▸ Textausschnitt:
——————————

# Mola Beach (Polen)



## marv3108 (14. November 2007)

wollt mal fragen, ob einer von euch erfahrungen in kolberg gemacht hat???

fahre nächstes jahr im märz dort hin. fahre mit der ms sportfisch für 2 tage vor bornholm.

vielleicht kann mir ja einer mal ein paar nützliche tipps geben...

freu mich auf euere antworten#h


----------



## Brabuspower (15. November 2007)

*AW: Mola Beach (Polen)*

Hier in dem Thread und im dem Link der in einem Posting enthalten ist gibt es eine (ich betone "eine") Meinung:

http://www.anglerboard.de/board/showthread.php?t=109379&highlight=Mola+Beach


----------



## maischolle (2. Dezember 2007)

*AW: Mola Beach (Polen)*

hallo,
waren vor 2Jahren in Kolberg,auf der Nurek. Echt kein schlechtes Boot,nen Kapitän der Deutsch spricht und im Sommer wird früh immer ordentlich Eis zum Fische kühlen eingeladen. Jedoch wurden nur kleine Dorsche gefangen..........so 40-45cm, war trotzdem ne tolle Stimmung und es ist ne richtig schöne Stadt.
Bei Mola beach haben mein Freund und ich auch mal ne Kutterfahrt gebucht.....am Ende waren wir auf nem übelst flachen Kahn,weil alle anderen Boote besetzt waren, niemand sprach Deutsch und der Fisch hat sich auch verkrümmelt. Doch der Fahrservice ist echt spitze....da muß man sich nicht ewig auf eigene Faust durch Polen schlagen und auch mal nen Bierchen trinken. 
Doch alle die wir auf dem Campingplatz getroffen haben waren von Mola beach und den Fängen begeistert........einfach ausprobieren und wenns mit dem Fisch nicht klappen will hat Polen schöne Strände und lecker Essen )


----------



## Thomas Schmaußer (17. Dezember 2007)

*AW: Mola Beach (Polen)*

Hallo,
waren im September auch mit der Sportfisch vor Bornholm. Hab den negativen Beitrag auch gelesen und mir damals vor lauter Angst ( Anzahlung weg ) fast in die Hose gemacht. Wenn ihr 12 Mann seid wird es verdammt eng auf den Schiff waren nur acht und hatten dann genug Platz. Was mich gewundert hatt war die Sauberkeit auf den Schiff von der Toilette bis zum Schlafraum war alles wirklich sehr sauber hab ich oft in Deutschland anders erlebt. Das mit den Duschen in Daenemark klappt auch sehr gut die sind auch top in schuß. ich hoffe nur ihr habt keinen Wind, denn bei Windstärke 4 fängt der Kahn schon richtig an zu schaukeln. Verpflegung ist einfach aber ausreichend und die Besatzung ist auch voll in Ordnung spricht zwar kein Wort Deutsch aber die Verständiung mit ihnen klappt ganz gut. Bei der Anreise wirkt zwar alles leicht chaotisch vor allen wenn mehr Gruppen gleichzeitig kommen aber am Ende kommt jeder auf sein Schiff.


----------

——————————

▸ Bereitgestelltes Material:

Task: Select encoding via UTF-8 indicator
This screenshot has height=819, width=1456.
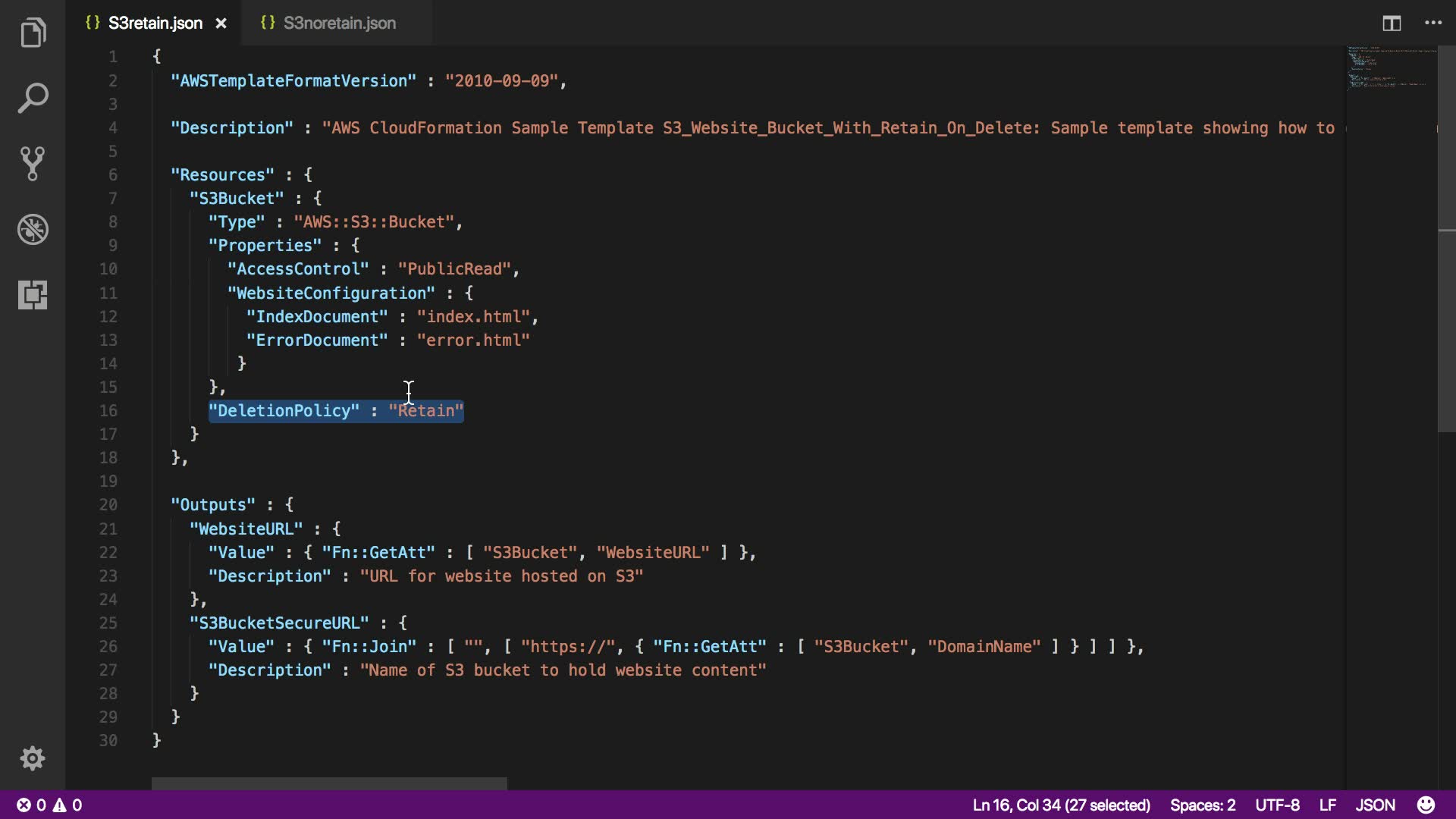Action: tap(1277, 805)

——————————

▸ Deine Aufgabe: Schreibe bitte aus dem Forumsthread über Mola Beach den Abschnitt wortgetreu ab, der mit den Worten „Doch alle die“ beginnt und mit „lecker Essen )“ endet.

▸ Lösung:
Doch alle die wir auf dem Campingplatz getroffen haben waren von Mola beach und den Fängen begeistert........einfach ausprobieren und wenns mit dem Fisch nicht klappen will hat Polen schöne Strände und lecker Essen )